Our latest volunteer’s role get her a sense of purpose in her 70s

Our latest volunteer’s role get her a sense of purpose in her 70s

Nancy Brown is quite possibly one of the city’s busiest women – and she is just turning 72.

If she’s not making wigs or styling amateur dramatics performers’ hair backstage on the region’s theatre circuit, she’s out assisting with countryside walks to help people enjoy healthier lifestyles.

Now, PFH is delighted that Nancy, who lives in West Hull, is gifting some of her time to our residents as well, after recently becoming the latest recruit to our expanding team of volunteers – she is the tenth person to become part of this hugely beneficial initiative.

Launched in 2017, our Volunteering Programme focuses on sharing skills, befriending and socialising – it’s going from strength to strength and really beginning to have a positive impact on our residents’ lives. Volunteers can spare as much or as little of their time as is convenient to them.

Nancy – who previously enjoyed a 30-year career in managing residential homes – already had long-standing links with Claire Champlin, PFH’s Independent Living Manager, thanks to her involvement in the Older People’s Partnership’s countryside walks. She was keen to do some work with PFH too, despite this taking her volunteering work to anywhere up to 20 hours each week.

“When you retire, as I did last year from my role managing Hull Minster’s café, you find there is a definite void and it’s easy to see how quickly you can slip into not doing very much,” explained Nancy.

“There are several really important things in later life in my view and they include family, friends, good food, a good social life and getting yourself out and about – not much else matters, as it’s about having a sense of purpose.

“Initially I am visiting residents at Christopher Pickering Lodge and Ada Holmes Circle. I am taking it slowly and giving the residents chance to get to know me rather than just diving in with an agenda of activities.

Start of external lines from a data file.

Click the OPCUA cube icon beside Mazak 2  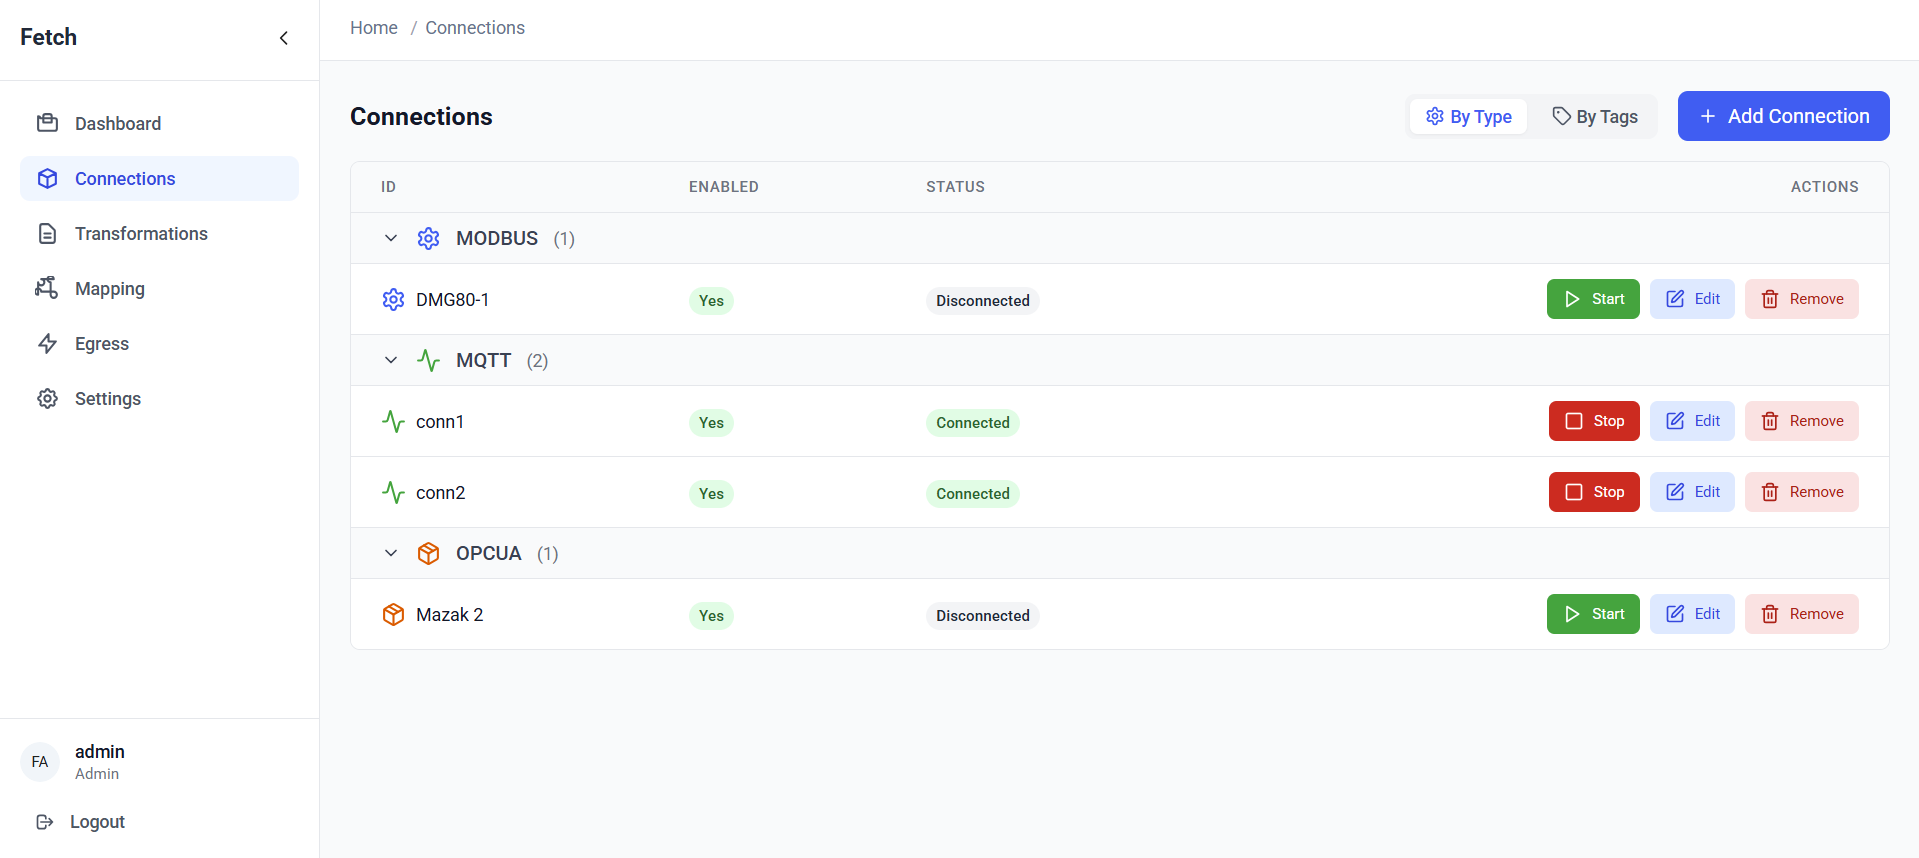(x=393, y=615)
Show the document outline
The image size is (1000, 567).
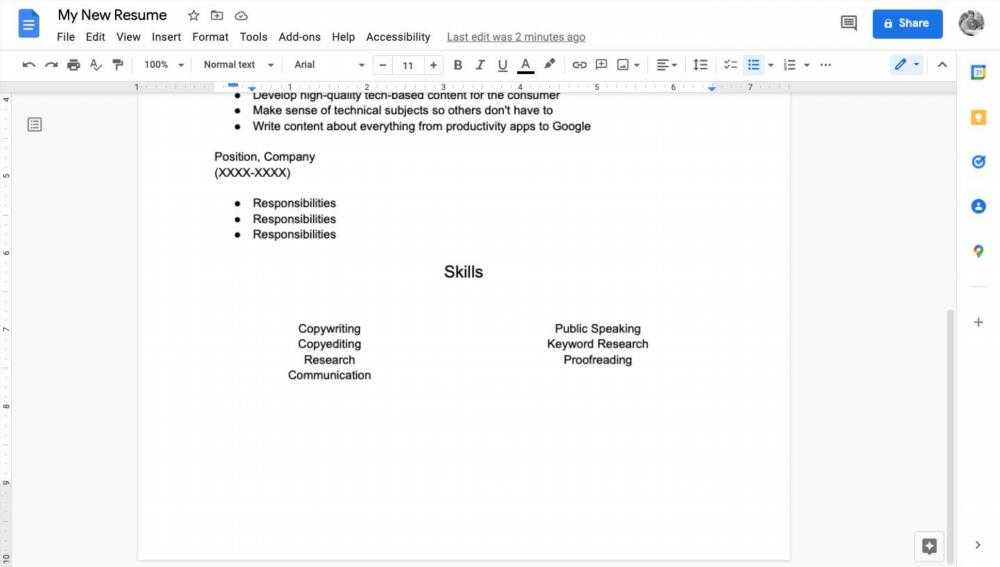[34, 125]
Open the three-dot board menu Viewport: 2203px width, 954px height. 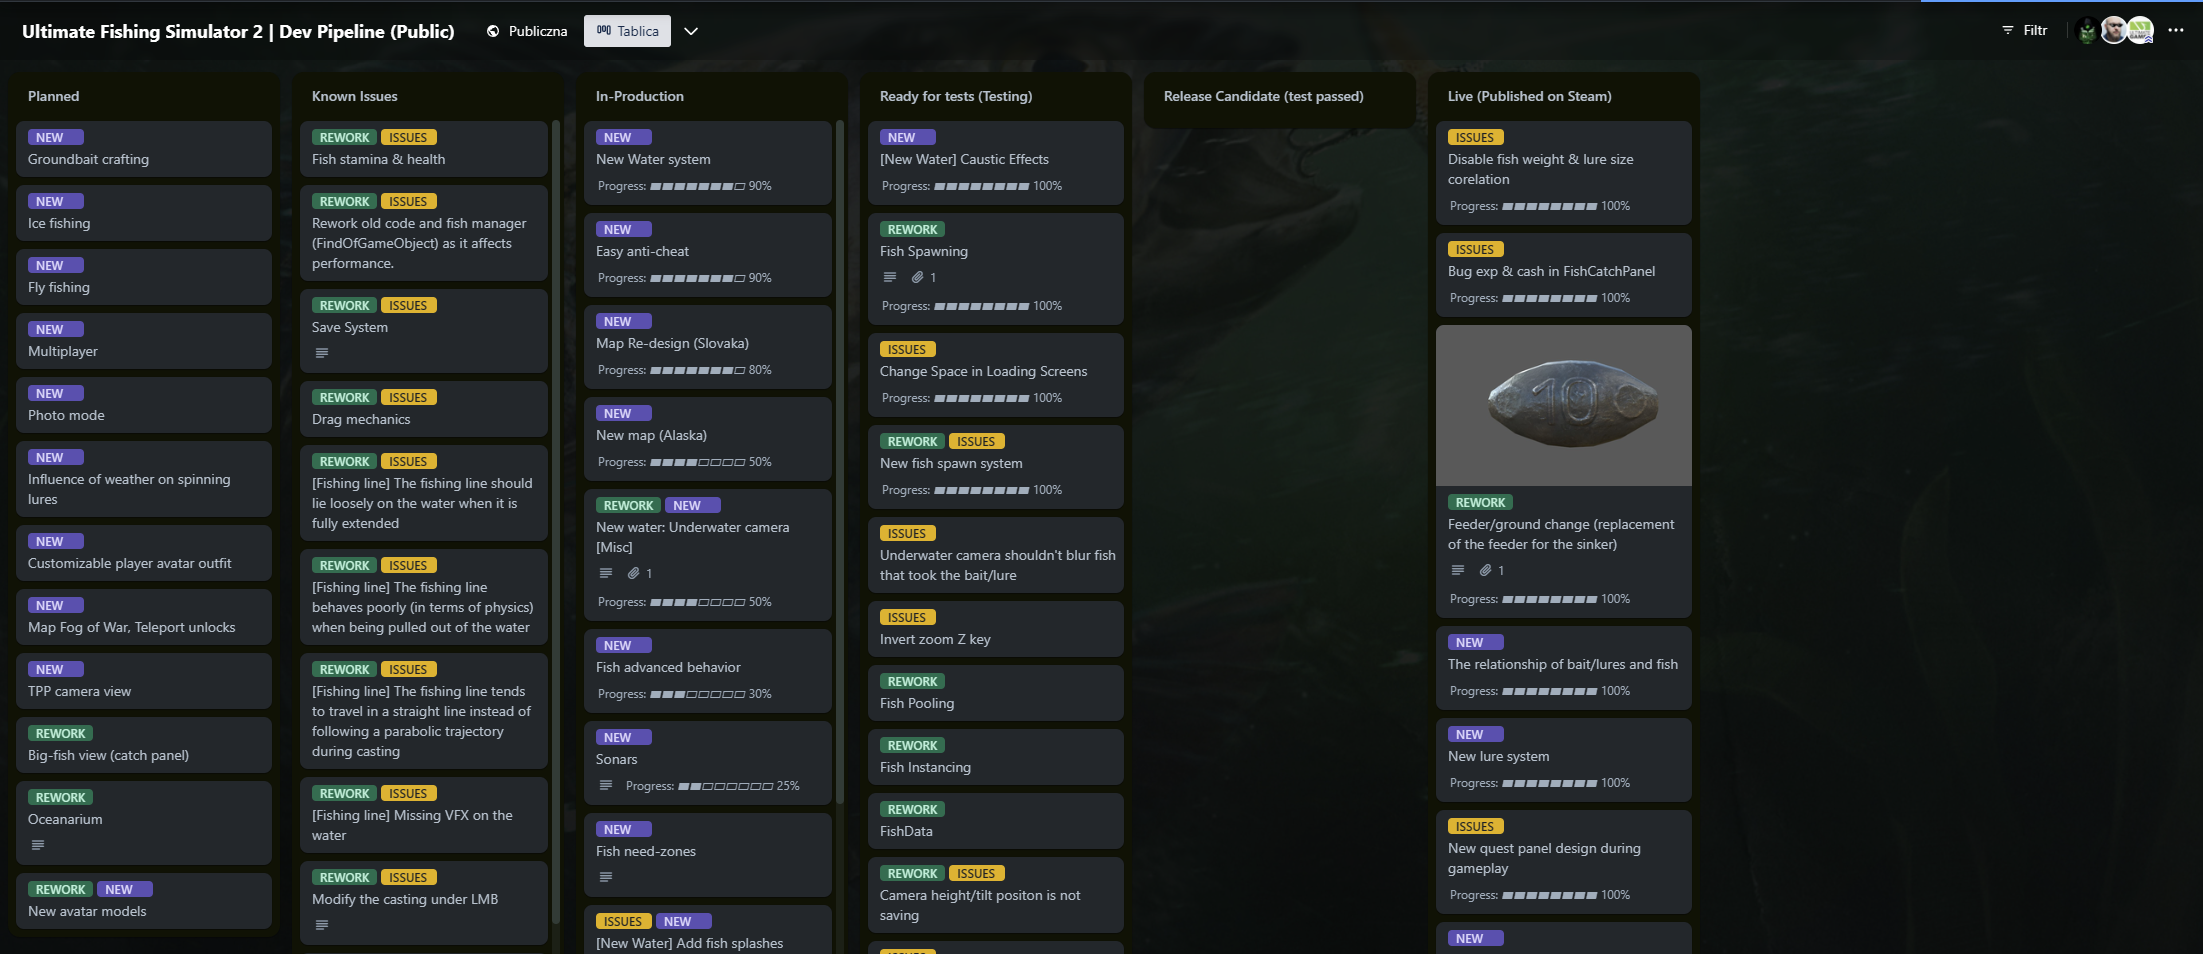pos(2176,31)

“I go along with a packet of biscuits and the local newspaper, have a cup of tea and perhaps do a quiz to start off with – the rest just flows from there. I read funny poems or we do some crafts. We also organised a horse racing afternoon during one of the Bank Holidays and just placed small bets on old race meets, as residents told me that was often a time they didn’t see anyone.

“Volunteering keeps me young, it’s important to stay active and keep walking, which is why I have also been assisting with walks for over 15 years now. I also work backstage for lots of amateur dramatic groups and youth theatre doing their stage hair and wigs, which came about because I was a hairdresser back in the 60s.

“I would urge anyone who is considering volunteering to try it, you can give up as much or as little time as you want and the benefits you enjoy yourself are well worth it. I certainly sleep well at night, that’s for sure!”